| Work required |
Retype the portion of the 9/11 anniversary essay below that begins with the words containing "Ten years after" and ends with "larger class sizes.", keeping every word and mark the same.

| Extract |
◆ ◆ ◆
Remembering—and Rethinking—9/11

by Bill Bigelow

Bill headshotAll of us who are old enough remember where we were on Sept. 11, 2001. I was in my office at home in Portland, Ore., upstairs, working on Rethinking Globalization. The contractor who was rebuilding our porch burst into the house and yelled for me to come downstairs and turn on the TV.

The next year, I was back in the classroom at Portland’s Franklin High School. The first anniversary of the 9/11 attacks fell on a Wednesday—a school day. I’d been out of the classroom for two years, working for Rethinking Schools. Returning to teaching at a time of “reform” made me feel uneasy—in my absence, the bell schedule had changed dramatically and a new “mentorship” period had been added, but without a clear vision of its purpose. Several days of school-wide “community building” activities had highlighted divisions among the staff and seemed to leave students confused. Trying to figure out how to commemorate the anniversary of the attacks at this disorienting start to the school year—and it was only my third day with students—made everything that much more unsettling.

My classroom efforts that day were weak. I still have my lesson plans. I asked students to write on the question:

“What have you learned as a result of the events of Sept. 11, or how has it changed you?”

I remember the discussion being shaky, at best—students seemed either puzzled by or uninterested in the Howard Zinn quote I distributed, one we had published in Rethinking Schools’ special “War, Terrorism, and Our Classrooms” issue the year before. It concludes:

“The future is an infinite succession of presents, and to live now as we think human beings should live, in defiance of all that is bad around us, is itself a marvelous victory.”

I love this hopeful quote, with its rich sense of “history” as something in-process, something that we can shape—and its implicit renunciation of both terrorism and war. But students seemed guarded—and who could blame them for not wanting to open up on this third day of class with a new teacher, a strange schedule, and mostly unfamiliar classmates?

Ten years after

I share my own awkward 9/11 anniversary experience as a way of saying: It’s not easy to figure out how to acknowledge such painful and momentous events, and anniversaries always come in the context of everything else going on—and this year, for students here in Portland, one new development is dramatically larger class sizes.

I’m not in the classroom everyday any longer, so won’t be with students for the 10th anniversary of the 9/11 attacks. Of course, a high school sophomore would have been about five years old when planes flew into the World Trade Center and Pentagon; so this is history more than personal memory for most of our students. But if I were in the classroom this year, I might approach the day in some of the following ways:

First, of course, I might not do anything. Looking back to that first anniversary, Sept. 11, 2002, I probably should have simply told students that our entire class was dedicated to attempting explanations for the world’s conflict and that the best way to commemorate the events of September 11 was to understand the world well enough so that we might help prevent these kinds of horrors in the future. It’s almost impossible for a one-day commemorative lesson to go much beyond surface knowledge.
◆ ◆ ◆
| Collected material |
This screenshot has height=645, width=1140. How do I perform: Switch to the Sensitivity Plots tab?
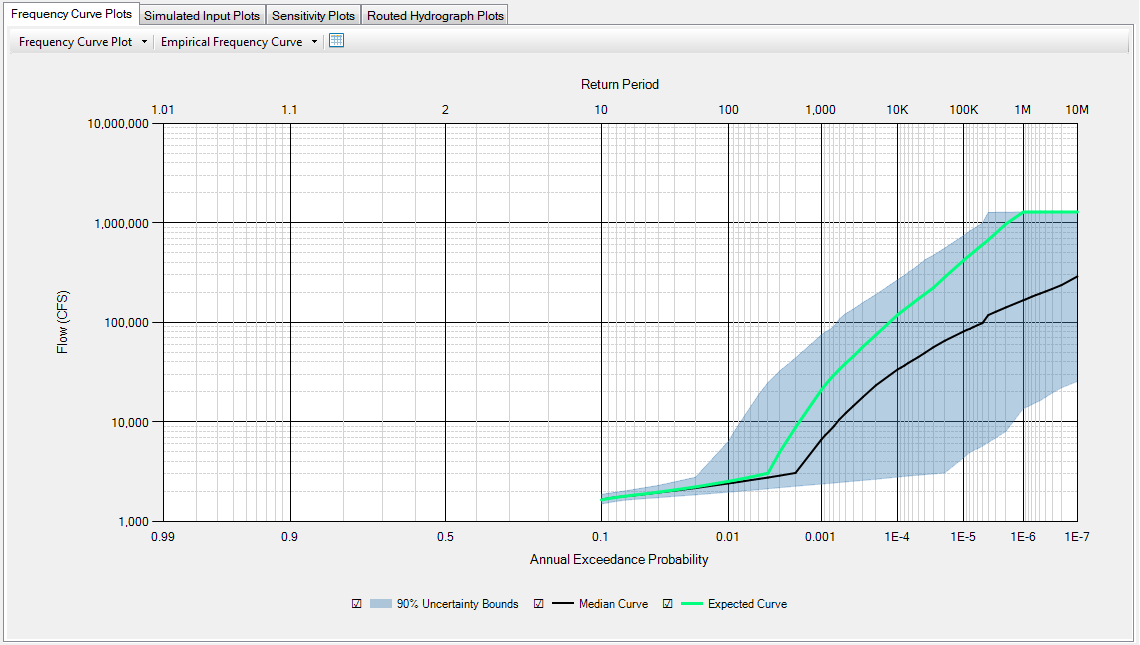click(x=313, y=15)
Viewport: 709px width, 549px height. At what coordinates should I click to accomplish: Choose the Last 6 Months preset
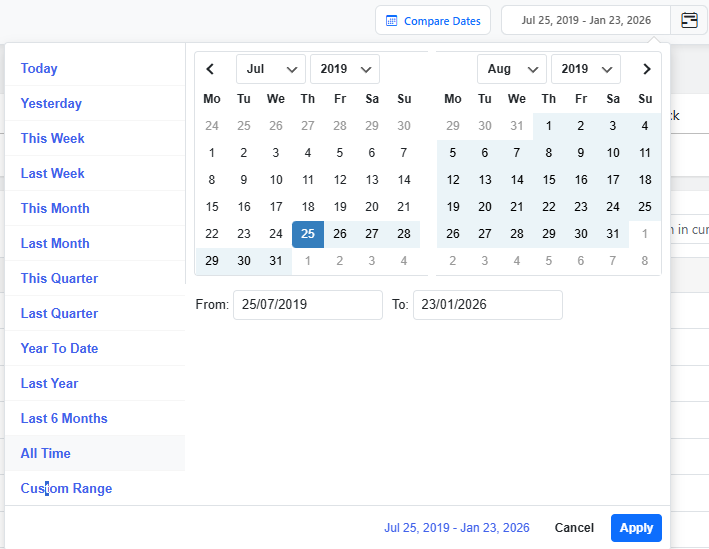(x=64, y=418)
◆ ◆ ◆
| Answer to the exercise |
Ten years after

I share my own awkward 9/11 anniversary experience as a way of saying: It’s not easy to figure out how to acknowledge such painful and momentous events, and anniversaries always come in the context of everything else going on—and this year, for students here in Portland, one new development is dramatically larger class sizes.